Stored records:
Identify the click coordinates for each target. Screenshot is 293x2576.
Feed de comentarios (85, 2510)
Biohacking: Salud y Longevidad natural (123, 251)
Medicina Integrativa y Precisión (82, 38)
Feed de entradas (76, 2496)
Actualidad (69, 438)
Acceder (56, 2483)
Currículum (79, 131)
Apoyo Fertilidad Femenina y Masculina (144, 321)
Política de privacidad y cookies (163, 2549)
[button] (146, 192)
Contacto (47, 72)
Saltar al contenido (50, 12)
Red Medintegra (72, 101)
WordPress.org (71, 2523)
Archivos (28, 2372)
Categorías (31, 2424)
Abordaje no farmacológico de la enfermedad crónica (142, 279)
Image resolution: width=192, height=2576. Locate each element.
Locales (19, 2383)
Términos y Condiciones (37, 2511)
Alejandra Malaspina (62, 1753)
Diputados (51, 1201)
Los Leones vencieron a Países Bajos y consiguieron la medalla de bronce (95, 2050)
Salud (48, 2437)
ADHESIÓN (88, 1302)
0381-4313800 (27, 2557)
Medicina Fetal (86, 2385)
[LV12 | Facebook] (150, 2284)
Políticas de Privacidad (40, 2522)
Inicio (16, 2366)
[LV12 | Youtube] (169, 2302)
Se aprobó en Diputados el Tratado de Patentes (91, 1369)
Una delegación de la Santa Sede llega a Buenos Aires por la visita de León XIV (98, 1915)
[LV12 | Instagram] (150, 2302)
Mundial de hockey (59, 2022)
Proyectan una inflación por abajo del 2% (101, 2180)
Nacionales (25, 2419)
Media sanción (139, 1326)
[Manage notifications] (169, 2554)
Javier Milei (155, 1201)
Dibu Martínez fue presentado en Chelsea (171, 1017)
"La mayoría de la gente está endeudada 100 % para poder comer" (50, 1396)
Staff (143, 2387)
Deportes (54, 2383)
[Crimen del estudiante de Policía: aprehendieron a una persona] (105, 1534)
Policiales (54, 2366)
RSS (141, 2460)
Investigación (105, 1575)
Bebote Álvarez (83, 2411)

# Work task:
Copy the data above in full, character for character.

# Solved problem:
Identify the click coordinates for each target. Screenshot is 293x2576.
Feed de comentarios (85, 2510)
Biohacking: Salud y Longevidad natural (123, 251)
Medicina Integrativa y Precisión (82, 38)
Feed de entradas (76, 2496)
Actualidad (69, 438)
Acceder (56, 2483)
Currículum (79, 131)
Apoyo Fertilidad Femenina y Masculina (144, 321)
Política de privacidad y cookies (163, 2549)
[button] (146, 192)
Contacto (47, 72)
Saltar al contenido (50, 12)
Red Medintegra (72, 101)
WordPress.org (71, 2523)
Archivos (28, 2372)
Categorías (31, 2424)
Abordaje no farmacológico de la enfermedad crónica (142, 279)
Image resolution: width=192, height=2576. Locate each element.
Locales (19, 2383)
Términos y Condiciones (37, 2511)
Alejandra Malaspina (62, 1753)
Diputados (51, 1201)
Los Leones vencieron a Países Bajos y consiguieron la medalla de bronce (95, 2050)
Salud (48, 2437)
ADHESIÓN (88, 1302)
0381-4313800 (27, 2557)
Medicina Fetal (86, 2385)
[LV12 | Facebook] (150, 2284)
Políticas de Privacidad (40, 2522)
Inicio (16, 2366)
[LV12 | Youtube] (169, 2302)
Se aprobó en Diputados el Tratado de Patentes (91, 1369)
Una delegación de la Santa Sede llega a Buenos Aires por la visita de León XIV (98, 1915)
[LV12 | Instagram] (150, 2302)
Mundial de hockey (59, 2022)
Proyectan una inflación por abajo del 2% (101, 2180)
Nacionales (25, 2419)
Media sanción (139, 1326)
[Manage notifications] (169, 2554)
Javier Milei (155, 1201)
Dibu Martínez fue presentado en Chelsea (171, 1017)
"La mayoría de la gente está endeudada 100 % para poder comer" (50, 1396)
Staff (143, 2387)
Deportes (54, 2383)
[Crimen del estudiante de Policía: aprehendieron a una persona] (105, 1534)
Policiales (54, 2366)
RSS (141, 2460)
Investigación (105, 1575)
Bebote Álvarez (83, 2411)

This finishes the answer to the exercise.